**TEXT**
________
Member of the Indian Parliament for Jangipur
- In office 1998-2004
- Preceded by: Mohammad Idris Ali
- Succeeded by: Pranab Mukherjee

MLA for Farakka
- In office 1977 - 1996
- Preceded by: Jerat Ali
- Succeeded by: Mainul Haque

Personal details
- Born: Dumka
- Party: Communist Party of India (Marxist)
- Spouse: Rokea Khanam

= Abul Hasnat Khan =

Indian politician (1946–2021)

Abul Hasnat Khan (5 December 1946 - 30 April 2021) was an Indian politician belonging to the Communist Party of India (Marxist) (CPM). He is a four-time MLA and two-time MP.

==Early life==
Son of Muslim Ali Khan and Dilafroze Khanam, Abul Hasnat Khan was born on 5 December 1946 at Dumka, then in Bihar. A post graduate degree holder in history. He was educated at the University of Calcutta and Rabindra Bharati University. He married Rokea Khanam in 1965, and they had two sons and three daughters.
________
**EXERCISE DATA**

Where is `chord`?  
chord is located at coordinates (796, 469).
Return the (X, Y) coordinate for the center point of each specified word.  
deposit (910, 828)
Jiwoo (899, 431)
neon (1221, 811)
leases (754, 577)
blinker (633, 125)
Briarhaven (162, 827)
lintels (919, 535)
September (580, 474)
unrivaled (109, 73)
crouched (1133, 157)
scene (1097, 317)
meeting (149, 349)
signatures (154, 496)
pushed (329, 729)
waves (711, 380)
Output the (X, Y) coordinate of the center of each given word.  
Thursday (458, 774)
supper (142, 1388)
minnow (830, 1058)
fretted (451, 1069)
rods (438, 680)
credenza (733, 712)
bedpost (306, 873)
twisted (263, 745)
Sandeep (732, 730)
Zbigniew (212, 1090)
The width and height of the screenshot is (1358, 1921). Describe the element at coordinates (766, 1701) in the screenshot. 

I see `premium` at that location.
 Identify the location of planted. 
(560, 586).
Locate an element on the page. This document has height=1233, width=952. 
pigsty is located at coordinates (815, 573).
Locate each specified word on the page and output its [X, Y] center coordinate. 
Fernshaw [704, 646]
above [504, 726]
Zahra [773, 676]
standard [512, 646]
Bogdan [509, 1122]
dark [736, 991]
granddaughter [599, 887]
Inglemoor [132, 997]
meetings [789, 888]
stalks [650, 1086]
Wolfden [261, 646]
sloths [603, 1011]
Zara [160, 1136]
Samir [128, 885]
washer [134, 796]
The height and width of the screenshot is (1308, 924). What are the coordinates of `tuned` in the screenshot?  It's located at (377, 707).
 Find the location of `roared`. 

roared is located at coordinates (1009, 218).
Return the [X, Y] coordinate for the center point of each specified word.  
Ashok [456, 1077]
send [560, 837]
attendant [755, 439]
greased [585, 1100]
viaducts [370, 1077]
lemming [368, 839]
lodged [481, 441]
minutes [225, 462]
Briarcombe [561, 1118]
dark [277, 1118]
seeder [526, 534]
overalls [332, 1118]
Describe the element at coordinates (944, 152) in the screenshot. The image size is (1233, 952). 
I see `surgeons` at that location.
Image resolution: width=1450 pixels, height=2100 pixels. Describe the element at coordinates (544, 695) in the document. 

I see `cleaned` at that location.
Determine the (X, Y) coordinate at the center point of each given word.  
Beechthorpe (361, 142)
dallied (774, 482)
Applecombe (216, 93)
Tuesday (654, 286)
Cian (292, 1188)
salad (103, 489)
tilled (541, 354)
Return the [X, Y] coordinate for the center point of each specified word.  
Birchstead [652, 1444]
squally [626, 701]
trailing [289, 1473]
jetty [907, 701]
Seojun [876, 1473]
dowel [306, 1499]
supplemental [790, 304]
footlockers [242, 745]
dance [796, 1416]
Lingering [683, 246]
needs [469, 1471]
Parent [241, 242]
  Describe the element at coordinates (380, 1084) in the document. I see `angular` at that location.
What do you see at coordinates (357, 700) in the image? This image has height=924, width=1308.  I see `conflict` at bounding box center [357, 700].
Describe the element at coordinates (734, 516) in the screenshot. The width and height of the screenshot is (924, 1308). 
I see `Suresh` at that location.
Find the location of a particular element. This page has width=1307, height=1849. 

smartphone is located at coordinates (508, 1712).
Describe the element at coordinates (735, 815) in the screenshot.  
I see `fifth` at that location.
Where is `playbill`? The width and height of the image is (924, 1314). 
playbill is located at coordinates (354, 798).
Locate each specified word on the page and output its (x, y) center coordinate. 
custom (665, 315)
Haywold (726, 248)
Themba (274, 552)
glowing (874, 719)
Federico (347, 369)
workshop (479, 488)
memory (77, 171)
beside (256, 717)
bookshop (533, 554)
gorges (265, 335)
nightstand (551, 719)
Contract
________
**PROBLEM**
Continue the article on Abul Hasnat Khan from where it stops.

**OUTPUT**
==Political career==
Abul Hasnat Khan won from Farakka (Vidhan Sabha constituency) in 1977, 1982, 1987 and 1991.

He successfully contested from Jangipur (Lok Sabha constituency) in 1998 and 1999.

He took part in active politics from a young age and became a whole-time worker of CPI(M) in 1970.

Khan died from COVID-19 in 2021 at the age of 78.